DOCUMENT —

Subscribe or unsubscribe here | Forward this to a friend | Newsletter archives


Answers

Clarity's I Ching Newsletter: Issue 51

"Isn't it strange how much we know if we only ask ourselves instead of somebody else?"
Richard Bach, Illusions


This issue:


Letter from the Editor

Dear Subscriber,

There were so many interesting responses to Stephen Anschutz's article on annual readings that I've decided to include them all in this issue. I've left out the 'DIY corner' this time to make room - it'll be back next issue - and just written about Hexagram 59, Dispersing.
 
The interesting thing about all these regular readings, from annual to daily, is that they are quite open-ended. The question is something along the lines of, 'What do I need to know?' rather than anything more directive. The number of people who use these regular readings is testimony to what a difference they can make, once you learn to apply them.
 
I've been working on the chapter of the I Ching Manual devoted to regular, open readings over the past few days, and experimenting with asking for just a single hexagram for the day. Yesterday's was 18, Corruption. 'Right,' I thought, as I reached for the chocolate, 'another opportunity to tackle some bad habits.' I didn't discover the more literal application until about ten minutes after adding the dumplings to the stew that evening.

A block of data

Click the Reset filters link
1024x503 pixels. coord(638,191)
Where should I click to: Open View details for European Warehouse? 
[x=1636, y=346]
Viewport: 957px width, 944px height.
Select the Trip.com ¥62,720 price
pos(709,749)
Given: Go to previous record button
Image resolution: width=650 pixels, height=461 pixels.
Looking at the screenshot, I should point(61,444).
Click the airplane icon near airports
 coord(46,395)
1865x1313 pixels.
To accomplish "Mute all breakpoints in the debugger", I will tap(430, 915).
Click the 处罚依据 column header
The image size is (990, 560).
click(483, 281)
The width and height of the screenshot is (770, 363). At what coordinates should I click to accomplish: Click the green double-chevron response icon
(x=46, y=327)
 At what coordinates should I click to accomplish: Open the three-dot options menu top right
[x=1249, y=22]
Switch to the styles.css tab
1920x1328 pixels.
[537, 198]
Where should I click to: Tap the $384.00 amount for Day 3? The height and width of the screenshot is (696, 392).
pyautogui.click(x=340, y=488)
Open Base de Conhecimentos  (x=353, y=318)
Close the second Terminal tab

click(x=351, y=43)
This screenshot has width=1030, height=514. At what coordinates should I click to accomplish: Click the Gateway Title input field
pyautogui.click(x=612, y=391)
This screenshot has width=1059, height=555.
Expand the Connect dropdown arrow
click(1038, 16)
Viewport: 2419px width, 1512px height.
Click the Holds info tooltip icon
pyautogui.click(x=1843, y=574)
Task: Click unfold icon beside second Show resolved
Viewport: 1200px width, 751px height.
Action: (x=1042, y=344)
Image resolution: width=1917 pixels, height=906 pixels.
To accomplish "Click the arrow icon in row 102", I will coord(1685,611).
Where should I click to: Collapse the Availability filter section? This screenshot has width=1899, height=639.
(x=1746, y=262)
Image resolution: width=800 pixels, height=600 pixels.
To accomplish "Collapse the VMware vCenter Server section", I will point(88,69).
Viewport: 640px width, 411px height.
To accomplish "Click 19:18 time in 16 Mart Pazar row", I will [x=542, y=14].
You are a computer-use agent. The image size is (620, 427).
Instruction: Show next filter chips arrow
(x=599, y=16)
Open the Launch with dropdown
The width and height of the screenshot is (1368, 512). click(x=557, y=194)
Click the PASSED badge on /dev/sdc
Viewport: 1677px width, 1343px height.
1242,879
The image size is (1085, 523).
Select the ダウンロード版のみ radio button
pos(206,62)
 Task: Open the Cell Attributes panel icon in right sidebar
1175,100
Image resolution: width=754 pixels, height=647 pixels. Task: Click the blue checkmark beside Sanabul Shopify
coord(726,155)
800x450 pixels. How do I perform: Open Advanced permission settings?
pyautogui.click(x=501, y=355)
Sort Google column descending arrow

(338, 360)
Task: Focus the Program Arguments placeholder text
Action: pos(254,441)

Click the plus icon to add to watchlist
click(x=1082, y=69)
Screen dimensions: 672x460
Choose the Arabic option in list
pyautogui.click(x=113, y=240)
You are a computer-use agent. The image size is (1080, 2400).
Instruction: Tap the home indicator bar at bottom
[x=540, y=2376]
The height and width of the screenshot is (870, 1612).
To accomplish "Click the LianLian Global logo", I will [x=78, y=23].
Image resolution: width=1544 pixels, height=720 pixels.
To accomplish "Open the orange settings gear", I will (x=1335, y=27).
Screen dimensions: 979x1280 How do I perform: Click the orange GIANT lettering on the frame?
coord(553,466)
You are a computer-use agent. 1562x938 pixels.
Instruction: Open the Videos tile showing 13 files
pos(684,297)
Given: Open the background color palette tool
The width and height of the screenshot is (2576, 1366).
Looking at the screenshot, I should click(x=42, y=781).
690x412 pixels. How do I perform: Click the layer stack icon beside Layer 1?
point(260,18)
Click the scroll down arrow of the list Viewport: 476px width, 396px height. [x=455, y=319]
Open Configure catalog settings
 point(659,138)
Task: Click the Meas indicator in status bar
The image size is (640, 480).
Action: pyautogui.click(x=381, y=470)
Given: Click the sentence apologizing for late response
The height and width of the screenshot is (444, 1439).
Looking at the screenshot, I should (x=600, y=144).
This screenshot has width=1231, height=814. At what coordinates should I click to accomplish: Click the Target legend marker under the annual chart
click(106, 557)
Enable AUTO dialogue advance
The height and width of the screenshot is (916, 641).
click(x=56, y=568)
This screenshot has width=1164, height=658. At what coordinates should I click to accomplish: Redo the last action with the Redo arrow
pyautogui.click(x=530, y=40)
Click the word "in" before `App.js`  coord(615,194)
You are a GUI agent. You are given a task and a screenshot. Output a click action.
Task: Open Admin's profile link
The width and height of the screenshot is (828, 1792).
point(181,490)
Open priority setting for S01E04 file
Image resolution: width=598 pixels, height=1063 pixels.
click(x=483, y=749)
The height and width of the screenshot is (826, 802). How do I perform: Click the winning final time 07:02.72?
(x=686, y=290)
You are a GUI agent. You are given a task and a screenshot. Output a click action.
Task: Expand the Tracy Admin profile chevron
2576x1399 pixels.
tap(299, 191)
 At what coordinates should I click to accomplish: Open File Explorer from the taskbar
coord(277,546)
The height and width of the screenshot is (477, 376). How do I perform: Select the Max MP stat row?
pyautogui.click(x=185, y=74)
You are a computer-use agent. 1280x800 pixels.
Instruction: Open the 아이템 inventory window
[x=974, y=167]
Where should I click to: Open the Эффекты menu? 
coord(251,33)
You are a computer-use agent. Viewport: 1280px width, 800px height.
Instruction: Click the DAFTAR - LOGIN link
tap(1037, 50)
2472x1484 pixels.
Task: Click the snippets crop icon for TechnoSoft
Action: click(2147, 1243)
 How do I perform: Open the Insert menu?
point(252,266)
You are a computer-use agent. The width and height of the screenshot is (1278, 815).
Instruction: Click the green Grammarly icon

TASK LIST —
1. Please substitute "yearly readings" for "annual readings" and write out the I Ching newsletter passage that begins at the words "Richard Bach, Illusions" and stops after "Hexagram 59, Dispersing.".
2. Answer these from the I Ching newsletter:
(a) Which hexagram did the editor write about in this issue?
(b) Which hexagram did the editor receive yesterday?
(c) From which book is the opening quotation taken?

TASK-BY-TASK ANSWERS —
1.
Richard Bach, Illusions


This issue:


Letter from the Editor

Dear Subscriber,

There were so many interesting responses to Stephen Anschutz's article on yearly readings that I've decided to include them all in this issue. I've left out the 'DIY corner' this time to make room - it'll be back next issue - and just written about Hexagram 59, Dispersing.

2.
(a) Hexagram 59, Dispersing
(b) Hexagram 18, Corruption
(c) Illusions, by Richard Bach